┌─ Record extracts

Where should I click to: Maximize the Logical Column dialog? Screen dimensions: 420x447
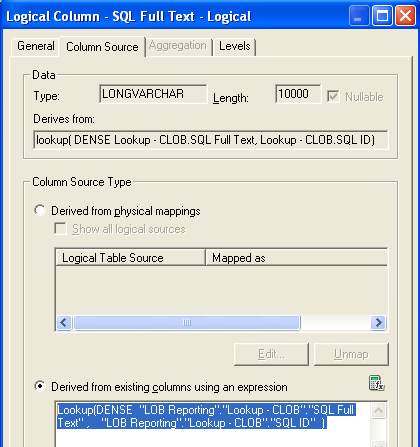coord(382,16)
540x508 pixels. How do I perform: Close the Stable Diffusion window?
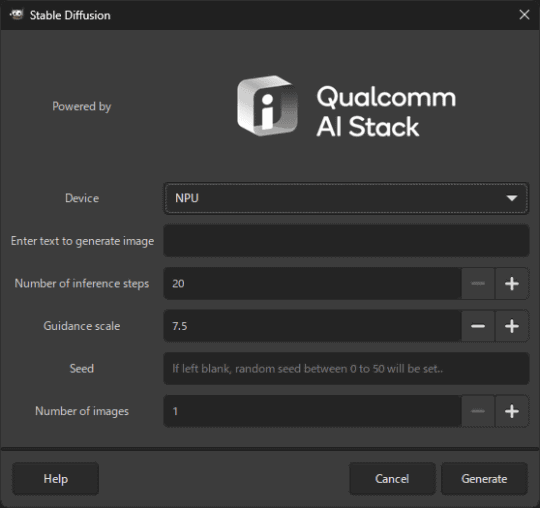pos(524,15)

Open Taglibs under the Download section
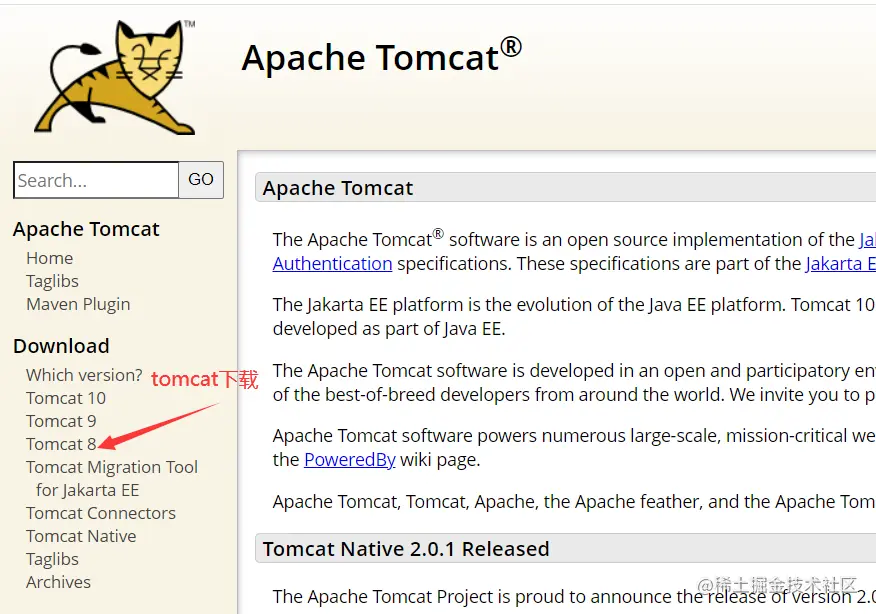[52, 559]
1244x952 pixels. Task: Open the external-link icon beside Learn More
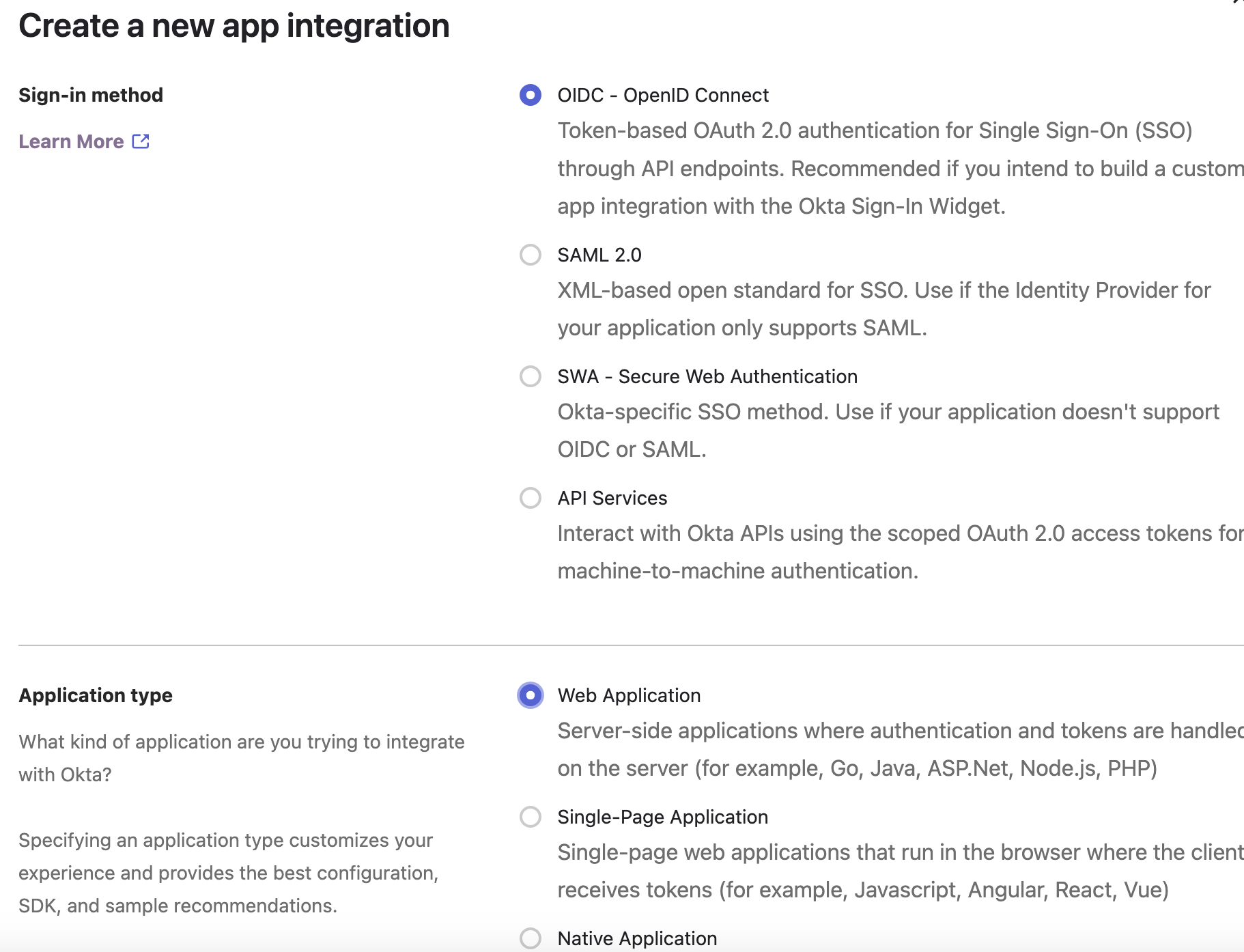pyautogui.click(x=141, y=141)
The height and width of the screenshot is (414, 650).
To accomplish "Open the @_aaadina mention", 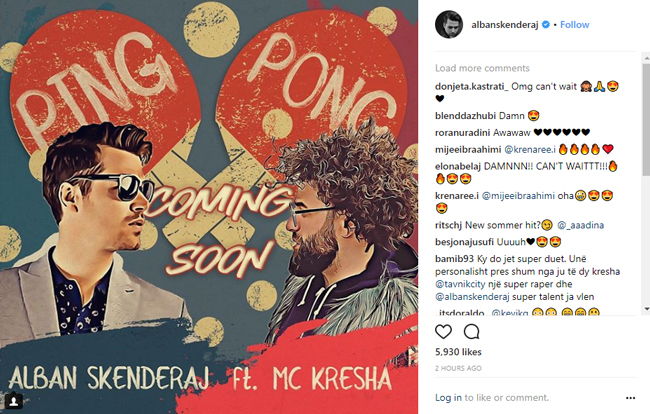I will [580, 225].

└─

• _What the task asks_:
Determine how many lines of the listing above contain the string "pixels". Give only the number.

• _Exercise solution_:
2